» **To do**
Render each line of the listing as a numbered list, skipping any blank lines.

===== The input =====

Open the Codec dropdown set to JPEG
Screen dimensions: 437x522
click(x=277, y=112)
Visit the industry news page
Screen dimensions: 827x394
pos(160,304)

=====

» **Answer to this exercise**
1. Open the Codec dropdown set to JPEG
2. Screen dimensions: 437x522
3. click(x=277, y=112)
4. Visit the industry news page
5. Screen dimensions: 827x394
6. pos(160,304)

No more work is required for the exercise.